Records for the exercise →
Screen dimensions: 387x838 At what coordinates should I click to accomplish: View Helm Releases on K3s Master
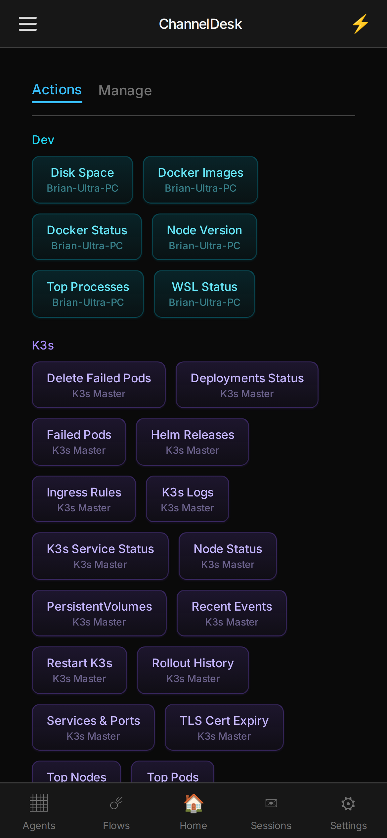[193, 442]
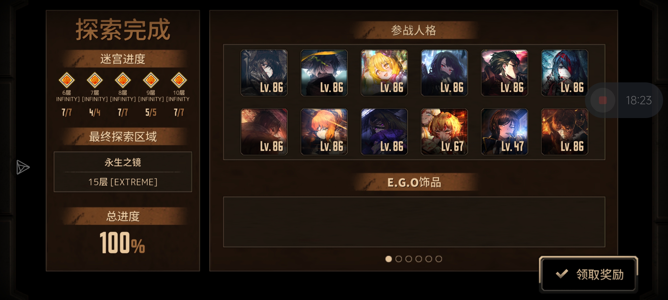668x300 pixels.
Task: Click the 6层 INFINITY clear diamond emblem
Action: (67, 80)
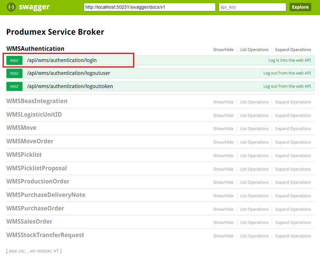Focus the api_key input field

[252, 7]
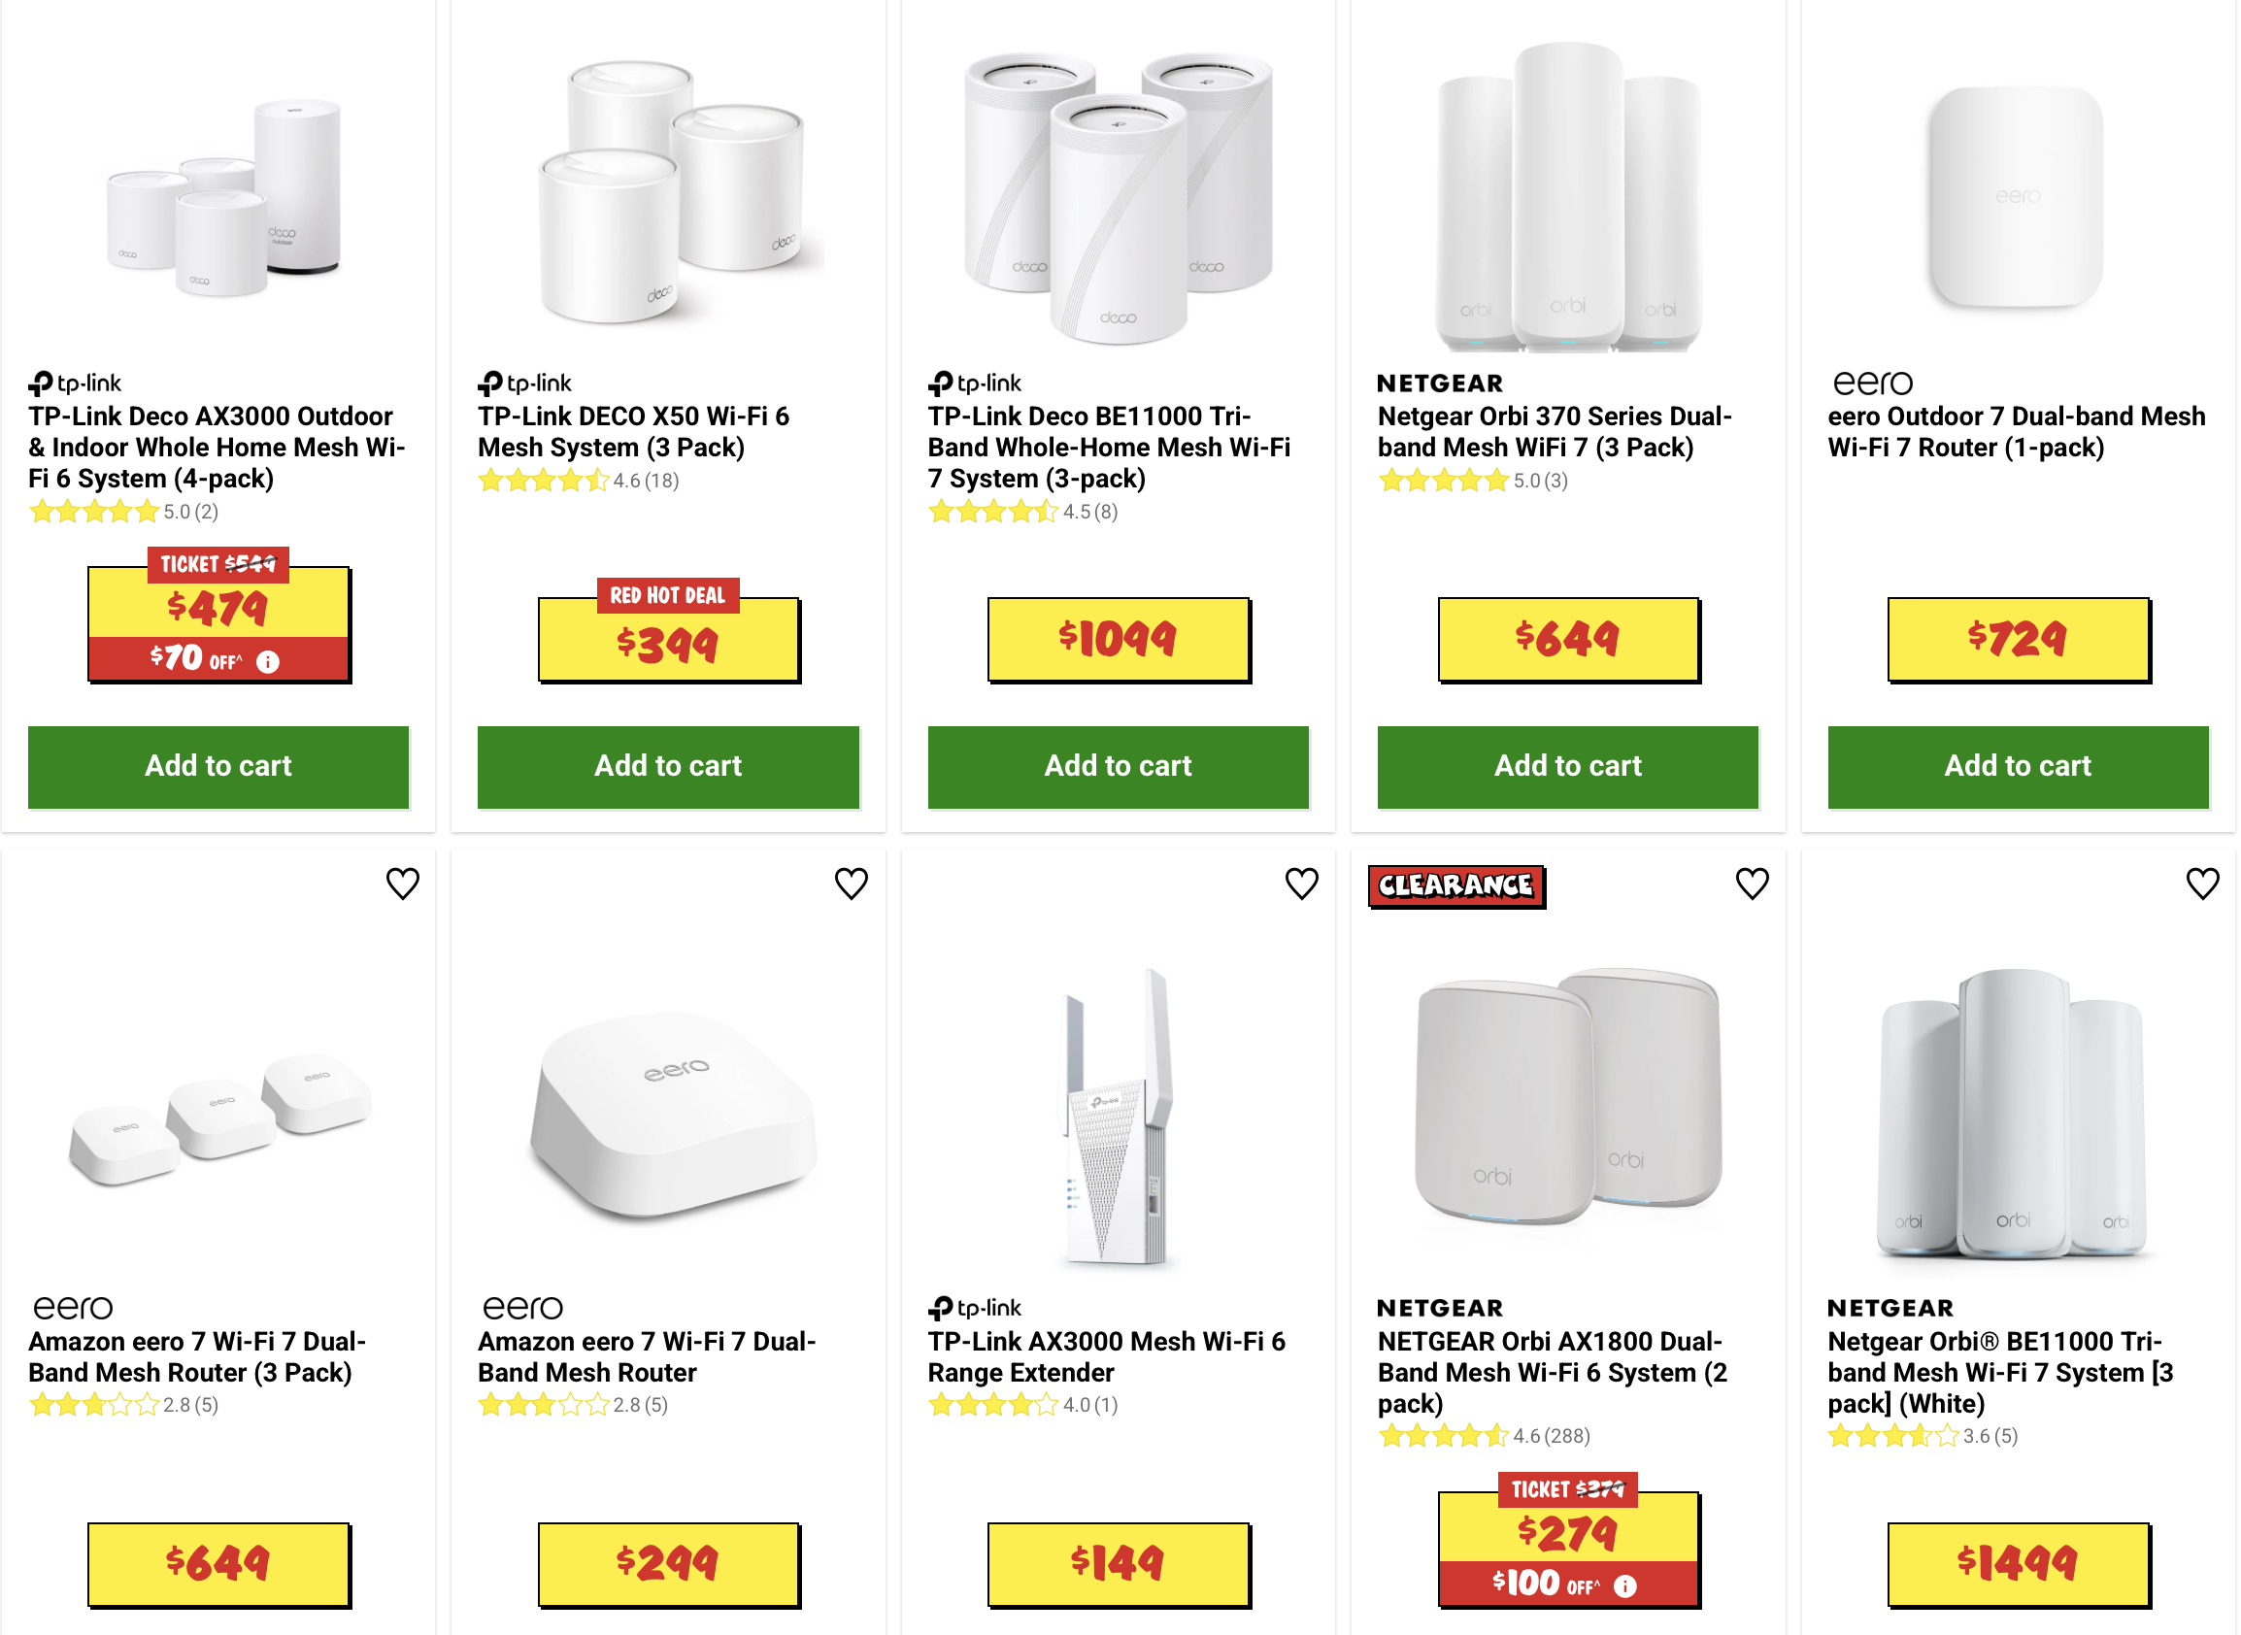Click the wishlist heart on Amazon eero 7 3 Pack
This screenshot has height=1635, width=2241.
(x=403, y=884)
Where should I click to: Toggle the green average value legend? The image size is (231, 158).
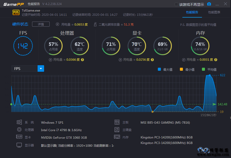tap(203, 69)
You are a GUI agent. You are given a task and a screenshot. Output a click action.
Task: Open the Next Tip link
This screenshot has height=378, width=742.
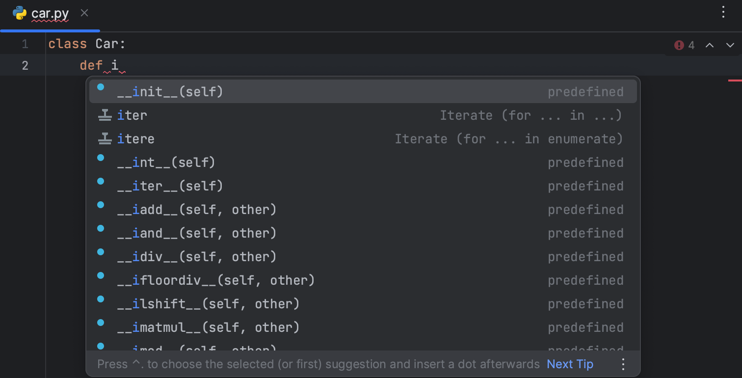tap(569, 364)
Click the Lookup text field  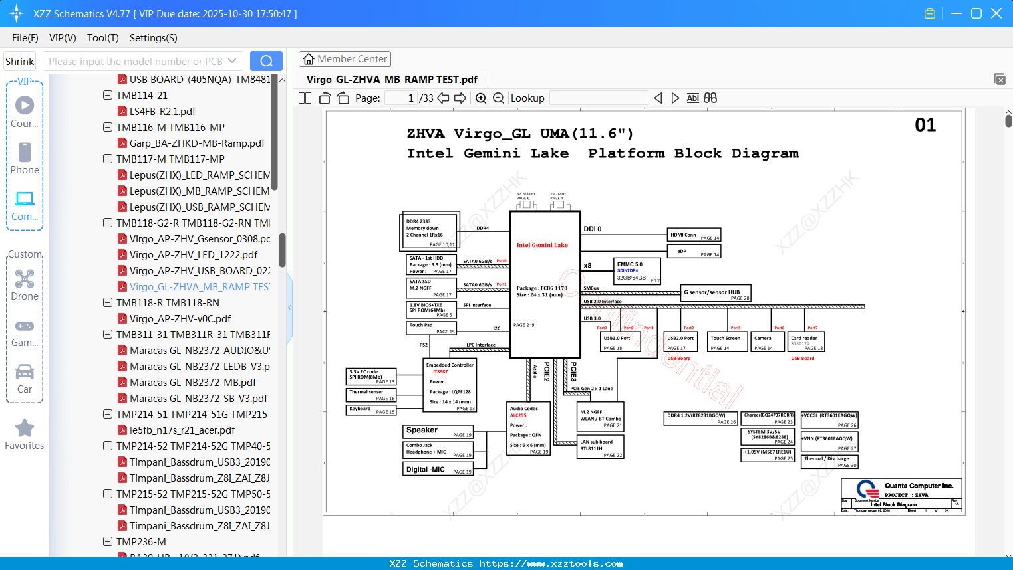[x=599, y=98]
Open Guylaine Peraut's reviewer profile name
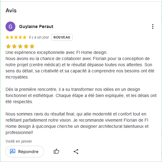 [x=36, y=26]
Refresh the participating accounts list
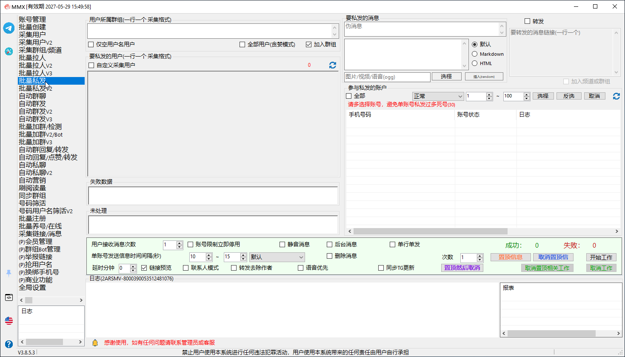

Task statement → Copy the records from the line with "Open Guylaine Peraut's reviewer profile name" through the end of the records, swapping "Refresh" for "Reload" and keeping everything else the same. Leave the pictures out of your answer.

Task solution →
Open Guylaine Peraut's reviewer profile name
 [x=36, y=26]
Reload the participating accounts list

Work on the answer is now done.